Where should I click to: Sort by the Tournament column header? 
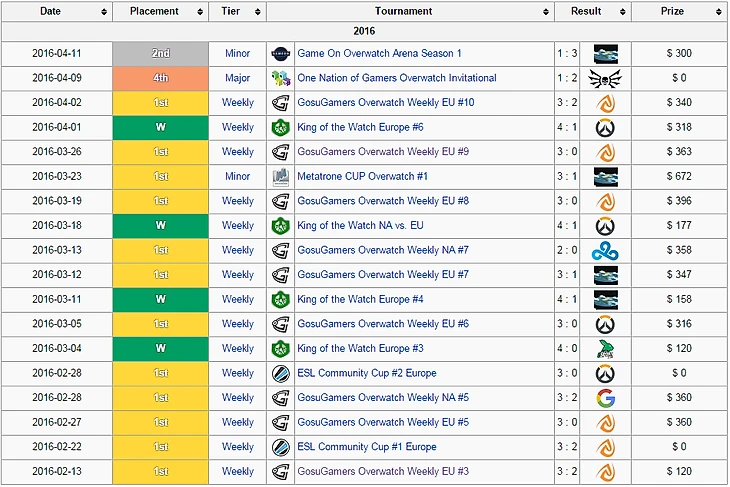point(410,12)

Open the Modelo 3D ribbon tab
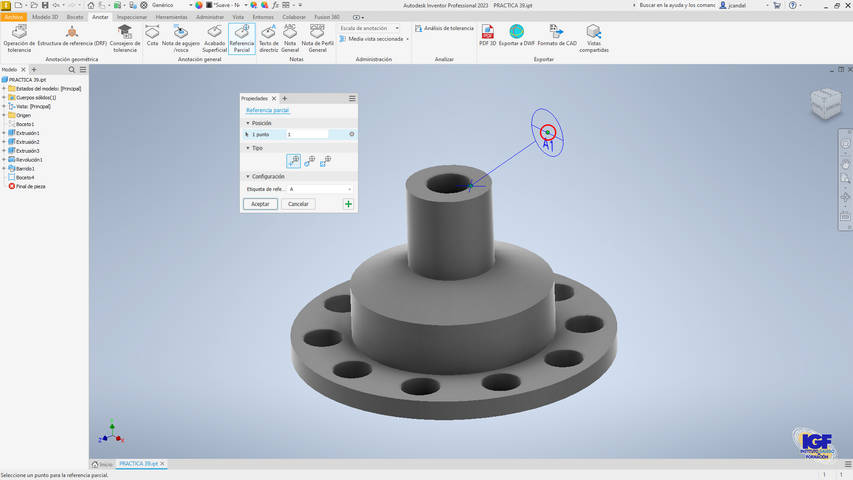coord(45,17)
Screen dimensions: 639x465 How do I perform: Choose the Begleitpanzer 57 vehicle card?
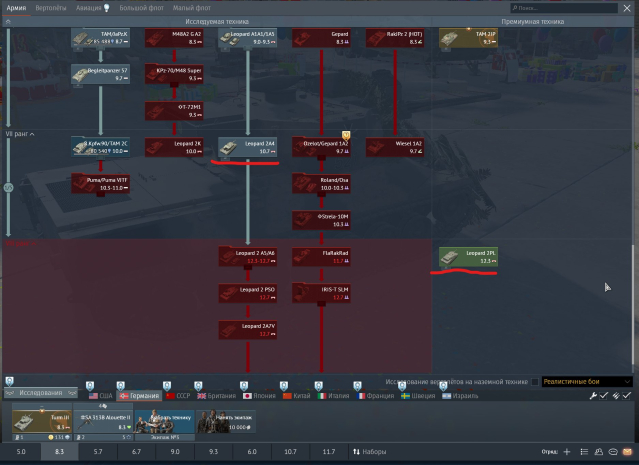[x=100, y=74]
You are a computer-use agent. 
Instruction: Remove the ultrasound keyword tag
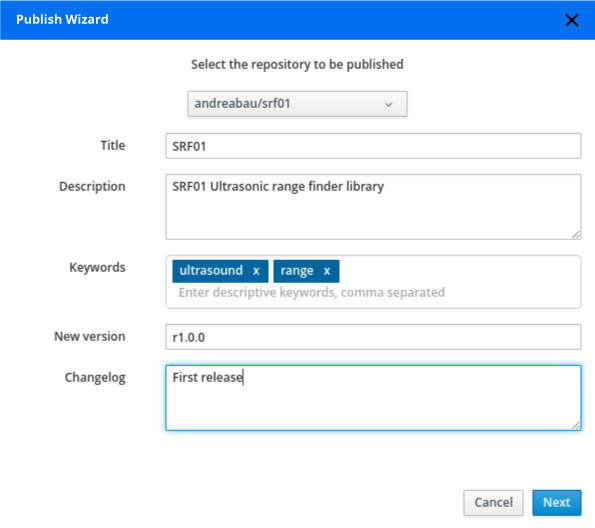click(x=256, y=271)
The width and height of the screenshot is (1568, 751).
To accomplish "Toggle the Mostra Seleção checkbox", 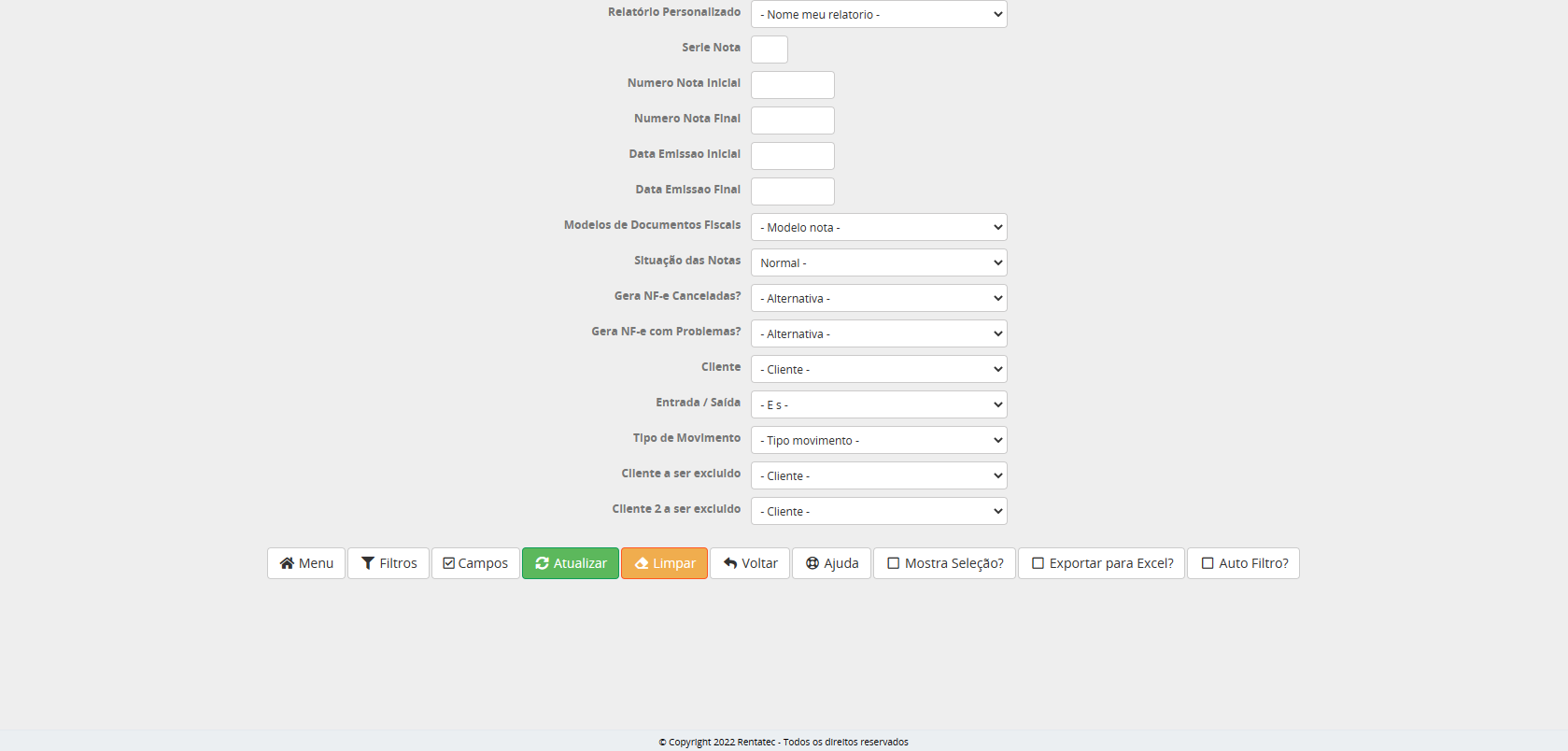I will [x=894, y=563].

Work to complete:
Rewrite the listing, from its first line through the line containing "click(x=256, y=271)", as a numbered list without blank lines. Leave the pictures out.

Full solution:
1. Where should I click to: Sort by the Tournament column header? 
2. point(410,12)
3. Open the Modelo 3D ribbon tab
4. coord(45,17)
5. Screen dimensions: 639x465 How do I perform: Choose the Begleitpanzer 57 vehicle card?
6. [x=100, y=74]
7. You are a computer-use agent. 
8. Instruction: Remove the ultrasound keyword tag
9. click(x=256, y=271)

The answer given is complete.